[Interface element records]
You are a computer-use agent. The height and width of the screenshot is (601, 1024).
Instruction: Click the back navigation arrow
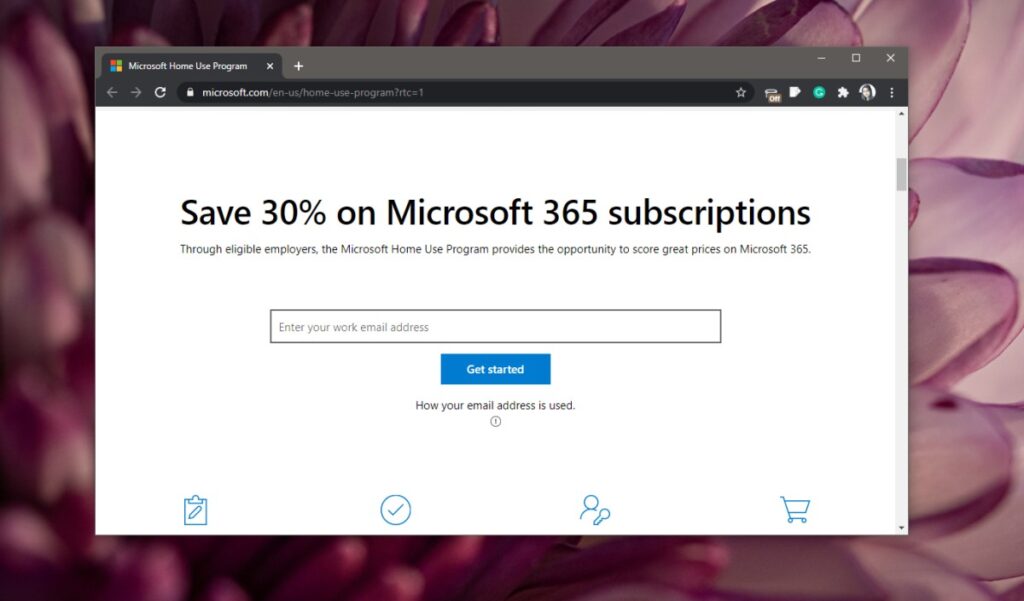pyautogui.click(x=112, y=92)
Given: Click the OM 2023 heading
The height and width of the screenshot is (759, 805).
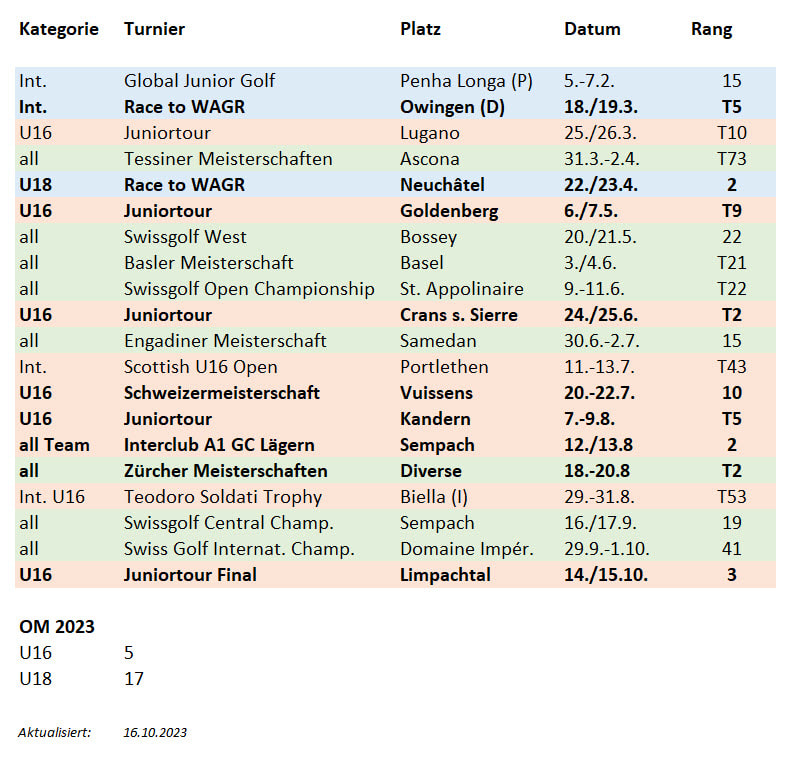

_WRITTEN PROBLEM:_
Repeat the lines of all the records above verbatim, leaving out the pictures.

_ANSWER TO THE PROBLEM:_
You are a computer-use agent. The height and width of the screenshot is (601, 1024).
Instruction: Click the back navigation arrow
pyautogui.click(x=112, y=92)
Given: Click the OM 2023 heading
The height and width of the screenshot is (759, 805).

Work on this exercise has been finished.